Discrete element modeling and physical experiment research on the biomechanical properties of banana bunch stalk for postharvest machine development

Abstract

The biomechanical properties of plant stalk play an important role in the increase of crop production, the development of post-harvest mechanical equipment and the comprehensive utilization of biomass resources. Under the action of external forces in different forms and different loading directions, there are differences in the internal biomechanical properties of the stalk. The cutting force of some plant stalks has been reported in the literature, which is helpful to understand the mechanical properties of the stalks of field crop varieties, but the report on the biomechanical properties of banana bunch stalk is still blank. In the current research, we have established discrete element mechanical models of banana bunch stalk by the combination of discrete element analysis and physical experiment testing.
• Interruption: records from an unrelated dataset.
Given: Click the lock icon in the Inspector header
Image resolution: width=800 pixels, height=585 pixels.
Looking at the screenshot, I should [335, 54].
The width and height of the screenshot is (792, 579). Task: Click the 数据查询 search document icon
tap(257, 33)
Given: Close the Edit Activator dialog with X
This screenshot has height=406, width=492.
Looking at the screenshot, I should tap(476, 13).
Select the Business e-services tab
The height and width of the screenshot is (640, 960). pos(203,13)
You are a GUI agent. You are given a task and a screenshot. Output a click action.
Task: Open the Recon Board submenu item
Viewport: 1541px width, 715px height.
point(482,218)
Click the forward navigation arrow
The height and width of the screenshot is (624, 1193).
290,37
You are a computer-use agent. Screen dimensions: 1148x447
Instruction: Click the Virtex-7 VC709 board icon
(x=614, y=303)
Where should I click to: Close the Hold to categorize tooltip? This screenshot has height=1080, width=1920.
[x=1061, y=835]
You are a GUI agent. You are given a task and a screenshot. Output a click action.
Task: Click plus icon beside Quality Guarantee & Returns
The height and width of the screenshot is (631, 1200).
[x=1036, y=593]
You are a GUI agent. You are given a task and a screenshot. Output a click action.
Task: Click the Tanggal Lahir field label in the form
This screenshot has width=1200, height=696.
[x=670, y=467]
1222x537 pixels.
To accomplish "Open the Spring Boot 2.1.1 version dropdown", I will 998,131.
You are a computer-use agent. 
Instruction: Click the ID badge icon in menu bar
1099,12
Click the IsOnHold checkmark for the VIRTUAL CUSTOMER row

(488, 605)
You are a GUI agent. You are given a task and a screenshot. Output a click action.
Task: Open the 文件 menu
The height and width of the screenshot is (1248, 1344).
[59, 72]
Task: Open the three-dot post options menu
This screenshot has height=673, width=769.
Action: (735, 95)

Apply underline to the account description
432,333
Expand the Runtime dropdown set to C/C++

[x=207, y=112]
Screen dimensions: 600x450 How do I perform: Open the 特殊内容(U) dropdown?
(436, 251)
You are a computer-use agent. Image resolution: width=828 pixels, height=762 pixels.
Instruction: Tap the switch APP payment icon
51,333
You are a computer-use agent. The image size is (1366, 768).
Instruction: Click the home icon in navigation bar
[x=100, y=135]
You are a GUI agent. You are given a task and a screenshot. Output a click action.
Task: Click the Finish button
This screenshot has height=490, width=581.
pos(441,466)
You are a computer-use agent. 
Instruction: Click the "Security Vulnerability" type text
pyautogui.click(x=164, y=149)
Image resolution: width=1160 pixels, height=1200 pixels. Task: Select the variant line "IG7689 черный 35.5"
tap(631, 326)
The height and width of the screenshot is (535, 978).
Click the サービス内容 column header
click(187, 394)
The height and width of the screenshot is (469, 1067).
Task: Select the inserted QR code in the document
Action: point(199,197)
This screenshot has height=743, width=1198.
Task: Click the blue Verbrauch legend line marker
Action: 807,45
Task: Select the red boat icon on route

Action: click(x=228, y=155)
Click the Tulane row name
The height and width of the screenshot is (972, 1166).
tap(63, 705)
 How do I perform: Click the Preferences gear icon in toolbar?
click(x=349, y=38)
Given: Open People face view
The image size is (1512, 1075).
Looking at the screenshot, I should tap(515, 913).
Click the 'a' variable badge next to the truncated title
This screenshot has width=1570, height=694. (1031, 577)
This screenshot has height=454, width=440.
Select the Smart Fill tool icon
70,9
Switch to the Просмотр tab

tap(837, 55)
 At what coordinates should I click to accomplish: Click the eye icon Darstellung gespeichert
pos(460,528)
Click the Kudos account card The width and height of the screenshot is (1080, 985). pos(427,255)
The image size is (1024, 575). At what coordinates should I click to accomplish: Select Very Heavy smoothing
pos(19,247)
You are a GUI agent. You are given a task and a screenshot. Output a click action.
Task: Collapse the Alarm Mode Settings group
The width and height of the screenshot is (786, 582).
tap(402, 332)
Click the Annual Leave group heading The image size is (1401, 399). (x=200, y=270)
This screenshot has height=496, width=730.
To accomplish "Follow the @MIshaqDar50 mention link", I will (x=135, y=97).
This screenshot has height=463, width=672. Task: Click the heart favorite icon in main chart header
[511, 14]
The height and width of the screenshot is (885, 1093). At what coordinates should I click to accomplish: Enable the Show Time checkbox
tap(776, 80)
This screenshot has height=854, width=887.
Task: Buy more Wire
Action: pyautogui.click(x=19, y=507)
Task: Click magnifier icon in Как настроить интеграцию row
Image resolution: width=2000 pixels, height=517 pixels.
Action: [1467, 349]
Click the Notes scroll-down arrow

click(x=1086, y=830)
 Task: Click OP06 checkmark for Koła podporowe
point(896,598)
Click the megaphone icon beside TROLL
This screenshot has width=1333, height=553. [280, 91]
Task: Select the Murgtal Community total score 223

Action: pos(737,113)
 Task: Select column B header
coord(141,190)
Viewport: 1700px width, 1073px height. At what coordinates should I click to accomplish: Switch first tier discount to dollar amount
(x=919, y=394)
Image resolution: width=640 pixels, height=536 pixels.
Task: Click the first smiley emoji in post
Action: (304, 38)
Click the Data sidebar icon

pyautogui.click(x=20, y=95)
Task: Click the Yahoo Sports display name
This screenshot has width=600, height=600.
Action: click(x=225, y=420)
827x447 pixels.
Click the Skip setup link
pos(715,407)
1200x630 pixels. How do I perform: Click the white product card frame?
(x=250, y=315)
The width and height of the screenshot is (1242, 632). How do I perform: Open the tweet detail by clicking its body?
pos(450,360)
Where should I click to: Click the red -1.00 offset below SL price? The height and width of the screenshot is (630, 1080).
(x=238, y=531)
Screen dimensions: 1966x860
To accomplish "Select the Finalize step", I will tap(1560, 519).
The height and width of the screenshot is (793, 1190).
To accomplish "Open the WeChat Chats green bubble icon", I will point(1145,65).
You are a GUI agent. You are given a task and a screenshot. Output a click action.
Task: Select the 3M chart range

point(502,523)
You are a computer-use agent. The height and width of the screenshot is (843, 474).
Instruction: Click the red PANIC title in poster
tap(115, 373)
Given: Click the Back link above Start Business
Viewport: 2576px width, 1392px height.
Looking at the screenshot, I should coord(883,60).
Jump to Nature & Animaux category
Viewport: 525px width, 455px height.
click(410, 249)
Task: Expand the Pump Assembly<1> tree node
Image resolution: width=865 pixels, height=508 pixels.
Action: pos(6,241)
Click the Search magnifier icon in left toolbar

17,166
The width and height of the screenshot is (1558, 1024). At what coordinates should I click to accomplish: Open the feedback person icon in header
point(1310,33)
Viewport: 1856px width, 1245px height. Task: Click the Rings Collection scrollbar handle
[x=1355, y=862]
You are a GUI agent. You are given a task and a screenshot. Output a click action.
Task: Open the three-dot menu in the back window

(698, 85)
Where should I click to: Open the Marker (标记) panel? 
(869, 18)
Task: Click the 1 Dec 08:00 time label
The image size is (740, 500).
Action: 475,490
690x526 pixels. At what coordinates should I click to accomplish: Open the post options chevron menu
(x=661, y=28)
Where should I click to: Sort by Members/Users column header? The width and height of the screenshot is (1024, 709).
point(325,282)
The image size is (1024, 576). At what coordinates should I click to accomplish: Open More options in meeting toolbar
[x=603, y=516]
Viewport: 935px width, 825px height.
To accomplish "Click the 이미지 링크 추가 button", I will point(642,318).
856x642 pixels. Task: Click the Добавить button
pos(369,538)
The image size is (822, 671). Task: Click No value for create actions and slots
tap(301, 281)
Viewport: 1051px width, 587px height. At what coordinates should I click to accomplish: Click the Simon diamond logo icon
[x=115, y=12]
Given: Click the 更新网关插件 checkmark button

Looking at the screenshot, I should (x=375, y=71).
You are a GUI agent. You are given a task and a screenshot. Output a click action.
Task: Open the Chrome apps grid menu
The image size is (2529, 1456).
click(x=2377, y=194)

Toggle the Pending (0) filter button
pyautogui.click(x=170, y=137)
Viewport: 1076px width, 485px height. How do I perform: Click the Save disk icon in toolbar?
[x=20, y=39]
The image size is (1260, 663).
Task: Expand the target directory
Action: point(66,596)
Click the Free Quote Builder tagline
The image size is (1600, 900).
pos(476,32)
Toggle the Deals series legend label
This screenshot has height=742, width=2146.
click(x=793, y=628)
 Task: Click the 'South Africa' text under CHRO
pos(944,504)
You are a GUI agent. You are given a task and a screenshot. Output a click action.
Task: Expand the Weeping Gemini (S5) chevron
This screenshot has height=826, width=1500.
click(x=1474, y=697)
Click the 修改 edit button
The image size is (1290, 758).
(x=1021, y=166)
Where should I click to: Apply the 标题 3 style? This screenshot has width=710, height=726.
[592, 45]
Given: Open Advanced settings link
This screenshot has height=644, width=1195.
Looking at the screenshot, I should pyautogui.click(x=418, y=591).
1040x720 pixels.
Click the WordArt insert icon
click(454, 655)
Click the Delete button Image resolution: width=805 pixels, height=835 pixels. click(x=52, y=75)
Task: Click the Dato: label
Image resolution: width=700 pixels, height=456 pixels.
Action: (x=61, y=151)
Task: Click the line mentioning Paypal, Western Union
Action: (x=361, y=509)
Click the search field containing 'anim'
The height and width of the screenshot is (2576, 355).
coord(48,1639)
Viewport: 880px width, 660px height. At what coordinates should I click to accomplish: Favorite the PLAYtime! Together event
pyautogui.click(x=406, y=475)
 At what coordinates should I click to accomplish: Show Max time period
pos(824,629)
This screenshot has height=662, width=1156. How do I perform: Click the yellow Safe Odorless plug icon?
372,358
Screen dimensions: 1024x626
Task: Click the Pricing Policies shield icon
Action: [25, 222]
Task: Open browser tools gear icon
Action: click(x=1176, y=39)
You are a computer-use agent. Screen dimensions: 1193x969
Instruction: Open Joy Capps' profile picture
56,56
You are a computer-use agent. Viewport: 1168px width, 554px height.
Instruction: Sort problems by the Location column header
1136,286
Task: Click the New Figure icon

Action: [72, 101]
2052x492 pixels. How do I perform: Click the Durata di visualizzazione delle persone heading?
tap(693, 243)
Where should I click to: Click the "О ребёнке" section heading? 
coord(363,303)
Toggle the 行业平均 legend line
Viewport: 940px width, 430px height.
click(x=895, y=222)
The shear, tension, compression and bending mechanical properties of banana bunch stalk of different varieties (Brazilian banana and plantain banana), wet basis (WB) moisture contents of 93% and 84%, and internode positions (from 1 to 6) were studied. According to the experimental results, the established discrete element mechanical models were optimized. Our research provides new insights on how to use the discrete element method to analyze and research the biomechanical properties of banana bunch stalk, and visualize the micromechanics of banana bunch stalk and its nonlinear damage behavior. In addition, our results clearly show that the mechanical strength and elastic modulus of banana bunch stalk increase with the increase of the internode position on the stalk, and decrease with the decrease of the stalk moisture. For all the biomechanical properties of banana bunch stalk, the two factors of internode position and moisture content have a significant effect (P < 0.05), while the effect of the factor of the variety is not significant (P > 0.05). These results provide useful information about the evolution of banana bunch stalk biomechanical properties and the mechanism of deformation and failure, and provide a basis for the increase in banana production, the design and development of postharvest machinery, and the comprehensive utilization of agricultural residual biomass resources.